* [GIVEN PROBLEM]
Reproduce the data below with every "computer-use agent" swapped for "desktop automation agent" and nothing else altered.

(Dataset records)
---

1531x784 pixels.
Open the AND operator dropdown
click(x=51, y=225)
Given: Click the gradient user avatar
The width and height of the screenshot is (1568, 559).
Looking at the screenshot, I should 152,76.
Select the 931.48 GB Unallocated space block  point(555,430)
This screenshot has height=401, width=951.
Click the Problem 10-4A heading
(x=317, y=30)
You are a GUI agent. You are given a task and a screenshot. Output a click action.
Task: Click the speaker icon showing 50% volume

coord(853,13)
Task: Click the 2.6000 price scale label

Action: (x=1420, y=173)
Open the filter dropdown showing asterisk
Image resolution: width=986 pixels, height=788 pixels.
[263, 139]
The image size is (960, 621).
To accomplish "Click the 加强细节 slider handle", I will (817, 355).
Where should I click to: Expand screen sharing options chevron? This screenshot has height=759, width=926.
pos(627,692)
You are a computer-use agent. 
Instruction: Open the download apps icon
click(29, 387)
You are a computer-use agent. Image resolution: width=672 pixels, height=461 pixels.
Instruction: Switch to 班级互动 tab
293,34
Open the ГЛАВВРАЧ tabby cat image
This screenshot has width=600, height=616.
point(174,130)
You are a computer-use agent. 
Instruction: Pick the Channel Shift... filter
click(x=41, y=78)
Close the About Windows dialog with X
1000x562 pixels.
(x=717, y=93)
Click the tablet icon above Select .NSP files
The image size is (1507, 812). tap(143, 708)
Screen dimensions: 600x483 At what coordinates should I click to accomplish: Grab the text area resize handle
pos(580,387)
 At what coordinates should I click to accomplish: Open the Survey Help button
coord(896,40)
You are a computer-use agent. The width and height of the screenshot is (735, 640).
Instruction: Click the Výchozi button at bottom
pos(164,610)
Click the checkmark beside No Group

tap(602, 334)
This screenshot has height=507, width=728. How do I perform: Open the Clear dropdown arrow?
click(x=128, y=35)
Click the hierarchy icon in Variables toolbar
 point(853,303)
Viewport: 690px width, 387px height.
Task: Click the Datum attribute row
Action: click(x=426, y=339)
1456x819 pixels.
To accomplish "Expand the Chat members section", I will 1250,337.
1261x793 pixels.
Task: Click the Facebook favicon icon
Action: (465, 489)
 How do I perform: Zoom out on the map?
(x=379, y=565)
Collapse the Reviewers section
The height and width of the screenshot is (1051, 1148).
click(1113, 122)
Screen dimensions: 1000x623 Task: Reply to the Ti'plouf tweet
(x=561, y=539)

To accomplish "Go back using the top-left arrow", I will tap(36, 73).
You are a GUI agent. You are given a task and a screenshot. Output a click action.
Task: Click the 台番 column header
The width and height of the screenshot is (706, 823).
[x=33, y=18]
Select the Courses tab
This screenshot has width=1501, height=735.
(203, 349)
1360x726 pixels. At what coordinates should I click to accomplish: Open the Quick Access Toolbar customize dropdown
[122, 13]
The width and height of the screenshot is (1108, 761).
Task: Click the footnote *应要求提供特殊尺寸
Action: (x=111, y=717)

---

* [RESULT FOR THIS TASK]
1531x784 pixels.
Open the AND operator dropdown
click(x=51, y=225)
Given: Click the gradient user avatar
The width and height of the screenshot is (1568, 559).
Looking at the screenshot, I should 152,76.
Select the 931.48 GB Unallocated space block  point(555,430)
This screenshot has height=401, width=951.
Click the Problem 10-4A heading
(x=317, y=30)
You are a GUI agent. You are given a task and a screenshot. Output a click action.
Task: Click the speaker icon showing 50% volume

coord(853,13)
Task: Click the 2.6000 price scale label

Action: (x=1420, y=173)
Open the filter dropdown showing asterisk
Image resolution: width=986 pixels, height=788 pixels.
[263, 139]
The image size is (960, 621).
To accomplish "Click the 加强细节 slider handle", I will (817, 355).
Where should I click to: Expand screen sharing options chevron? This screenshot has height=759, width=926.
pos(627,692)
You are a desktop automation agent. 
Instruction: Open the download apps icon
click(29, 387)
You are a desktop automation agent. Image resolution: width=672 pixels, height=461 pixels.
Instruction: Switch to 班级互动 tab
293,34
Open the ГЛАВВРАЧ tabby cat image
This screenshot has width=600, height=616.
point(174,130)
You are a desktop automation agent. 
Instruction: Pick the Channel Shift... filter
click(x=41, y=78)
Close the About Windows dialog with X
1000x562 pixels.
(x=717, y=93)
Click the tablet icon above Select .NSP files
The image size is (1507, 812). tap(143, 708)
Screen dimensions: 600x483 At what coordinates should I click to accomplish: Grab the text area resize handle
pos(580,387)
 At what coordinates should I click to accomplish: Open the Survey Help button
coord(896,40)
You are a desktop automation agent. The width and height of the screenshot is (735, 640).
Instruction: Click the Výchozi button at bottom
pos(164,610)
Click the checkmark beside No Group

tap(602, 334)
This screenshot has height=507, width=728. How do I perform: Open the Clear dropdown arrow?
click(x=128, y=35)
Click the hierarchy icon in Variables toolbar
 point(853,303)
Viewport: 690px width, 387px height.
Task: Click the Datum attribute row
Action: click(x=426, y=339)
1456x819 pixels.
To accomplish "Expand the Chat members section", I will 1250,337.
1261x793 pixels.
Task: Click the Facebook favicon icon
Action: (465, 489)
 How do I perform: Zoom out on the map?
(x=379, y=565)
Collapse the Reviewers section
The height and width of the screenshot is (1051, 1148).
click(1113, 122)
Screen dimensions: 1000x623 Task: Reply to the Ti'plouf tweet
(x=561, y=539)

To accomplish "Go back using the top-left arrow", I will tap(36, 73).
You are a GUI agent. You are given a task and a screenshot. Output a click action.
Task: Click the 台番 column header
The width and height of the screenshot is (706, 823).
[x=33, y=18]
Select the Courses tab
This screenshot has width=1501, height=735.
(203, 349)
1360x726 pixels. At what coordinates should I click to accomplish: Open the Quick Access Toolbar customize dropdown
[122, 13]
The width and height of the screenshot is (1108, 761).
Task: Click the footnote *应要求提供特殊尺寸
Action: (x=111, y=717)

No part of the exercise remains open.